The Style Tuner is the same tool no matter what sample images it displays. The samples are tailored to the prompt you provide to help you picture how that particular prompt would be influenced by the visual direction you’re selecting. When you share a Style Studio URL, you are sharing an instance of the Style Studio tool with your prompt’s sample images.

The potential variety of styles

You can roughly control the variety of styles produced by the Style Tuner by specifying the number of possible visual directions in play (16, 32, 64, or 128) and then choosing among them.

The number of visual directions possible is represented by the number of rows or pairs in the Style Tuner: 16, 32, 64, or 128. The more visual directions to choose from, the larger the pool of possible styles.

Which of these visual directions we’re blending together is determined by the responses to the rows or pairs in the Style Tuner.

Selections are blended together.

If you blend a high number of visual directions together (by choosing lots of them), you might not be able to perceive exactly how your choices are playing out in the resulting style.

Selecting only a few visual directions is more likely to produce a style you can visually correlate to your choices.

Free to use Preconfigured Style Tuners

Don’t want to spend any GPU minutes to try the Style Tuner? Select one of these pre-configured Style Tuners to create styles for photographs, fantasy art, architecture, or landscapes.

  1. Styling Photographs: https://tuner.midjourney.com/dEUewPi,
  2. Styling Fantasy Art: https://tuner.midjourney.com/FblOgmu,
  3. Styling Architecture: https://tuner.midjourney.com/8HeI1uR,
  4. Styling Landscapes: https://tuner.midjourney.com/99xWBJP.

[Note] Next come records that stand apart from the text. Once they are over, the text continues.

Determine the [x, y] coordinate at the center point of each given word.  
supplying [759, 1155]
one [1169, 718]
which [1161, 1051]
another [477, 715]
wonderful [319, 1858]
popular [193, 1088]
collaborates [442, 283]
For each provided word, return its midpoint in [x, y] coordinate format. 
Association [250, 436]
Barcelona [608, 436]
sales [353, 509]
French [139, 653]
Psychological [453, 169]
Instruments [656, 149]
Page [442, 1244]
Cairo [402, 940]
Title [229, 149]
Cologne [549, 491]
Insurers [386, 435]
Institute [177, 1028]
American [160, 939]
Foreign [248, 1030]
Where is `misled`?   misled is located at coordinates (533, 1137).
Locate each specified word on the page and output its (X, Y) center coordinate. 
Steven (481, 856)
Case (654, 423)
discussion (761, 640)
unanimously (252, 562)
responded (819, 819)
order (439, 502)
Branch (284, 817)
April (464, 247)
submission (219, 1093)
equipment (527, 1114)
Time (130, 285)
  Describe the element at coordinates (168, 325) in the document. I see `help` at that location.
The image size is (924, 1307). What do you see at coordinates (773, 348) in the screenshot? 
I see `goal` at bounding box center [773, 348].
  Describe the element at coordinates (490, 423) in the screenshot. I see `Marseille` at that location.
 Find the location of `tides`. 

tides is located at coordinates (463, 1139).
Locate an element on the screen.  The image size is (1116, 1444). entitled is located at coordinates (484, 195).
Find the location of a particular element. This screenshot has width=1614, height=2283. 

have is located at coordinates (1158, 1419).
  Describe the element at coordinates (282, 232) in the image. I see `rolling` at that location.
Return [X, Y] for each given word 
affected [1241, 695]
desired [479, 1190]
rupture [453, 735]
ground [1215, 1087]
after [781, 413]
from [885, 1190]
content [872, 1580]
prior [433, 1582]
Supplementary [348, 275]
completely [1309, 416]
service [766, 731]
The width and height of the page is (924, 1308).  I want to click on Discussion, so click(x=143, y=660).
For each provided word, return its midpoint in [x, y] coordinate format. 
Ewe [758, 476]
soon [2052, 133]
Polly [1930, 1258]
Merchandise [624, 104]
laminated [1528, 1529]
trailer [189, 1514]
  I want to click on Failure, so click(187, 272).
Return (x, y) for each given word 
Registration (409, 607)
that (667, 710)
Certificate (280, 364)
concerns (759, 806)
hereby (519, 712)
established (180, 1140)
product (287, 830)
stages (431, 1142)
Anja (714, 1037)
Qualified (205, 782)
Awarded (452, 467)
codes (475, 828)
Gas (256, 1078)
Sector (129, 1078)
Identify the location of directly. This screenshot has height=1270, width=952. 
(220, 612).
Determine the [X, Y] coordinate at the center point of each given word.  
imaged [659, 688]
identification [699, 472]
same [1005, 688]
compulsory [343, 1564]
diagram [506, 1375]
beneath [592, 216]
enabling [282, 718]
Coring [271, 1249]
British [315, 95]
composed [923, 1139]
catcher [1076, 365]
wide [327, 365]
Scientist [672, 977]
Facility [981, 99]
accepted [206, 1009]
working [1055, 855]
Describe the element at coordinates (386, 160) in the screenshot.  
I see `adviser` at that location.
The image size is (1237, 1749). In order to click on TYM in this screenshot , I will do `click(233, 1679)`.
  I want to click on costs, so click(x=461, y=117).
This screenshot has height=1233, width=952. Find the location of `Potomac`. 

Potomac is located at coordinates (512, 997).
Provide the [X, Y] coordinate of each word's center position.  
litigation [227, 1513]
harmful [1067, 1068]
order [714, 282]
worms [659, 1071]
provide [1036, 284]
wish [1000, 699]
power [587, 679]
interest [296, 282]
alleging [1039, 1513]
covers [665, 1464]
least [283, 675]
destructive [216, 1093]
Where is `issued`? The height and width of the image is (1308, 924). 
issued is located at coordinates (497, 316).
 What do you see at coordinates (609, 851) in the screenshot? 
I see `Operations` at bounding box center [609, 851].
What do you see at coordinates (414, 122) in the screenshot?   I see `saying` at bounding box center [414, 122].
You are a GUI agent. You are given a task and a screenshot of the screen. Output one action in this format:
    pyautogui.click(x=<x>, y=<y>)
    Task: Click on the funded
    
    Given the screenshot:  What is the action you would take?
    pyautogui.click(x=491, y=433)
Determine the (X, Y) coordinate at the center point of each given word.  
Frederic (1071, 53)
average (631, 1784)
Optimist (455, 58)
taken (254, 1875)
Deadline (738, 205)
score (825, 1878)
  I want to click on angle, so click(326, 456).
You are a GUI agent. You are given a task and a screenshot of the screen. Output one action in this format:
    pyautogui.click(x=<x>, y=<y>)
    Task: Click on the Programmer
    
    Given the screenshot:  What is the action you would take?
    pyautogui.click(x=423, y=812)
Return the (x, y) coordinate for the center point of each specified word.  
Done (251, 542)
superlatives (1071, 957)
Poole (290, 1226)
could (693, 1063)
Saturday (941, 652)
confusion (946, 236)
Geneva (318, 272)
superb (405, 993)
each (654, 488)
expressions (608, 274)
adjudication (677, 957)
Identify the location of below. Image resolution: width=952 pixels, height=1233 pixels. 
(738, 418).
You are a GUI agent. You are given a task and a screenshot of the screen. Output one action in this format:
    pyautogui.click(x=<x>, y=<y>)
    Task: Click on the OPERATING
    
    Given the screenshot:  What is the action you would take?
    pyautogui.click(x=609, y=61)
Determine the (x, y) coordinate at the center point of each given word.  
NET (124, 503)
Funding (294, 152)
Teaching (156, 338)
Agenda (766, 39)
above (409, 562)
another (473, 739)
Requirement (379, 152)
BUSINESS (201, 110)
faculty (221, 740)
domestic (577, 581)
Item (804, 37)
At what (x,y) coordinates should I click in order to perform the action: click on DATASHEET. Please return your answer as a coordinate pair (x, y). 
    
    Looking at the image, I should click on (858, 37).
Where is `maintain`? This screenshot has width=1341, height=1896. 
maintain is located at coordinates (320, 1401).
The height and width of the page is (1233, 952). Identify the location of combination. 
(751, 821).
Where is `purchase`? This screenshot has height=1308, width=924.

Here’s what a (cropped) Style Tuner looks like, by the way:

FAQ

What’s the difference between the pairs view and the grid view?

It’s just a cosmetic difference.

  • “Pair” view. Each row shows two visual directions. Pick whether you want the left or the right style to blend into the final aesthetic you’re creating, or leave the row in its neutral middle selection.
  • “Grid” view. Each image you click pulls the aesthetic you’re creating in that direction, and leaves another aesthetic direction behind. Selecting neither direction is the neutral position.

How do my selections contribute to the final --style?

This is not something we know in technical detail. You can think of the Style Tuner as a cauldron. You’re adding ingredients. Magical alchemy happens to create a --style.